Eventually, Becca quits group therapy and she and Howie try to deal with things separately. For Becca, this means stalking school buses; ambushing Jason, the teenager who accidentally ran over their son; chatting to him; and admiring his beautifully drawn comic book, The Rabbit Hole, in which a boy tries to search for his scientist father in an assortment of parallel universes via a series of rabbit holes. Howie, meanwhile, bunks off group therapy with a fellow group member, Gaby, to smoke pot and, briefly at least, contemplate leaving the grief-fest that is his home and starting afresh.

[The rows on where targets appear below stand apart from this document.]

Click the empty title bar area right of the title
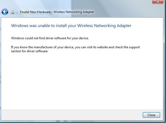 pyautogui.click(x=127, y=12)
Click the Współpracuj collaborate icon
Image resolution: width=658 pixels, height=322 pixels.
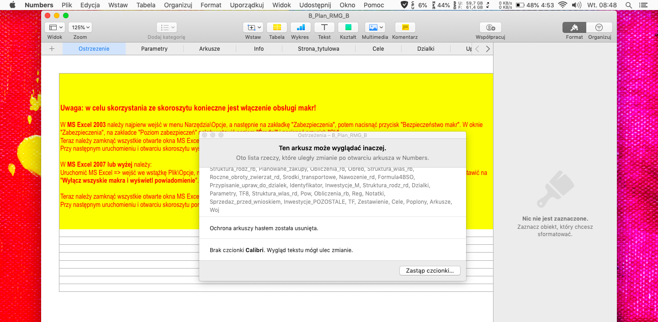(x=490, y=27)
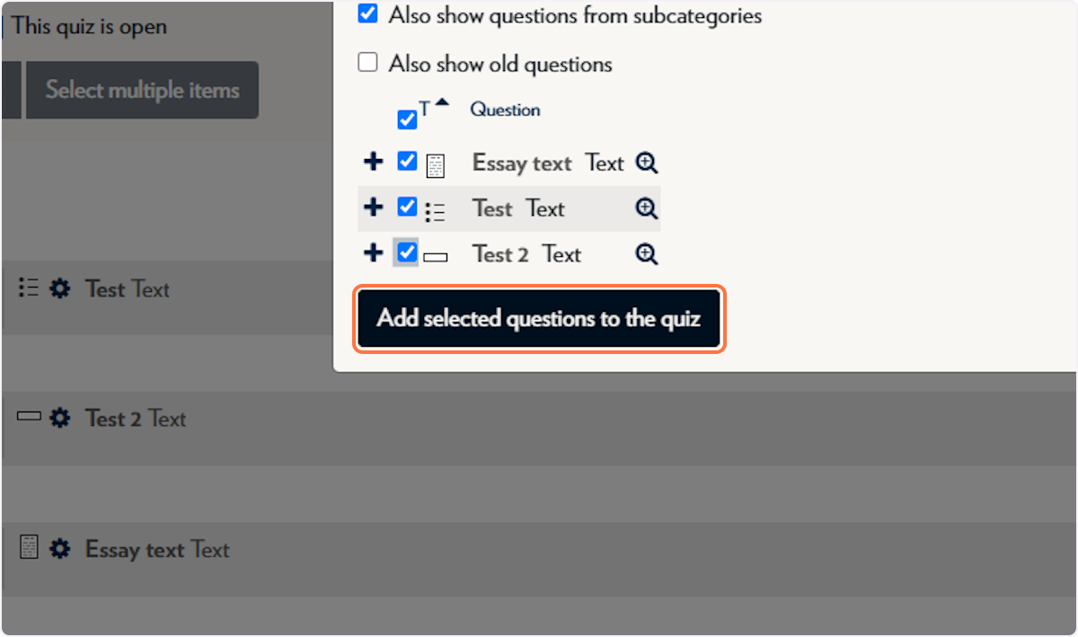The height and width of the screenshot is (637, 1078).
Task: Sort by the Question column header
Action: click(x=505, y=110)
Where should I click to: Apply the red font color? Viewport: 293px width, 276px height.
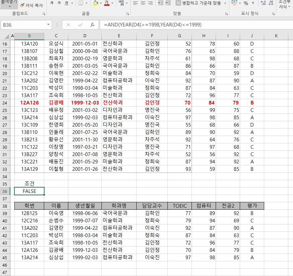[x=107, y=3]
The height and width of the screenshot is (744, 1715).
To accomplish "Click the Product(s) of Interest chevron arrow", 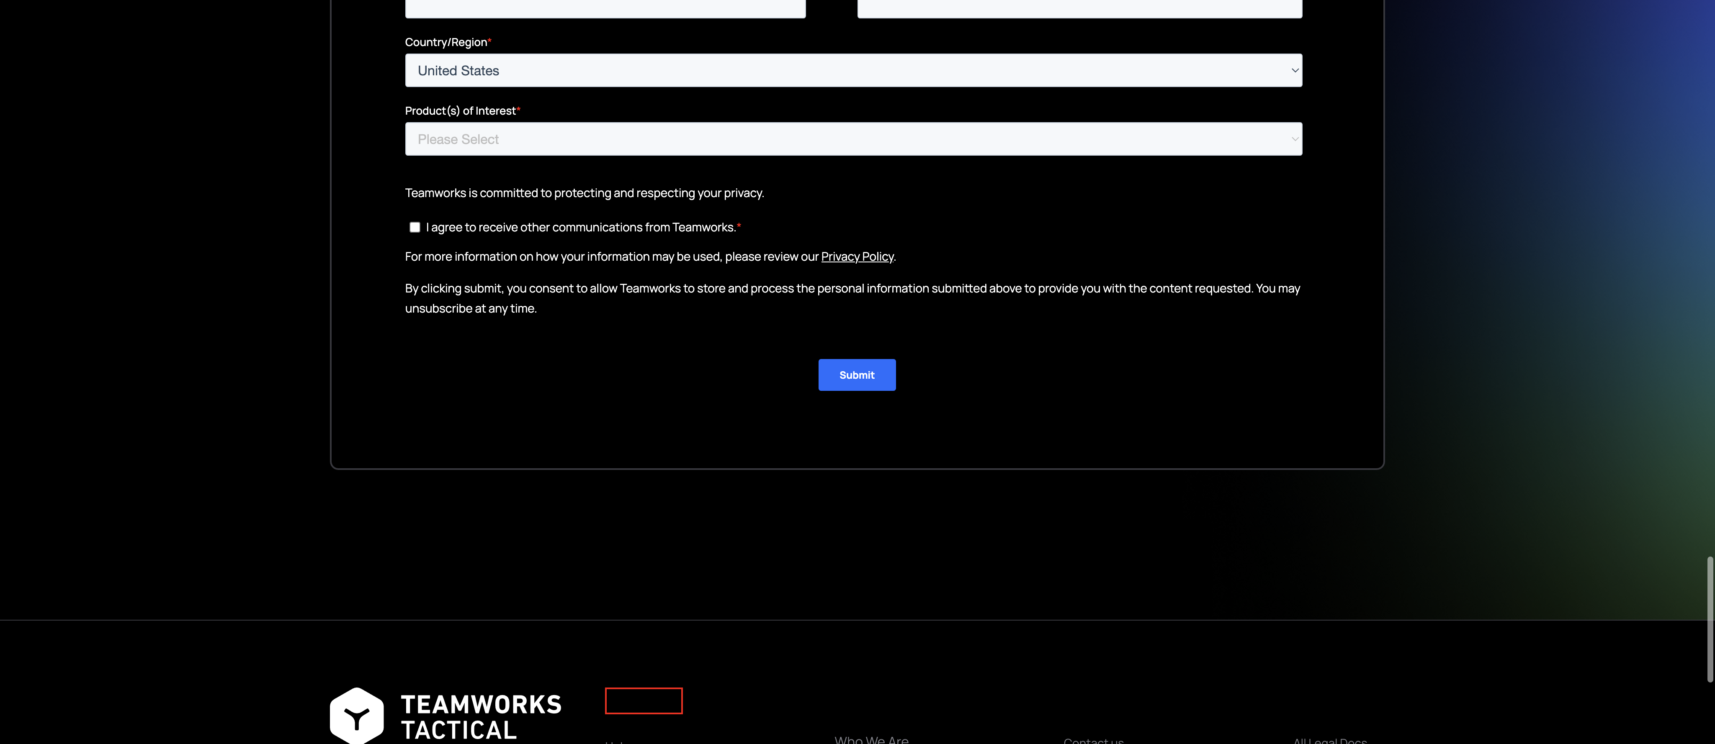I will [x=1294, y=139].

It's a short film at just 90 minutes and nothing really happens. The acting is very good, particularly from Eckhart; Kidman's performance is strong too but Eckhart is much more subtle. Somehow, though, something was missing. I didn't feel very moved, for one thing, perhaps because the raw pain of loss had disintegrated, eight months on, into something deeper and more aching. It wasn't to do with the ending, either, as I felt that was convincing and worked well. On checking IMDb, I saw that the film was adapted from a play and this might explain the nagging void I felt at the end; I could definitely see it working as a play a lot better.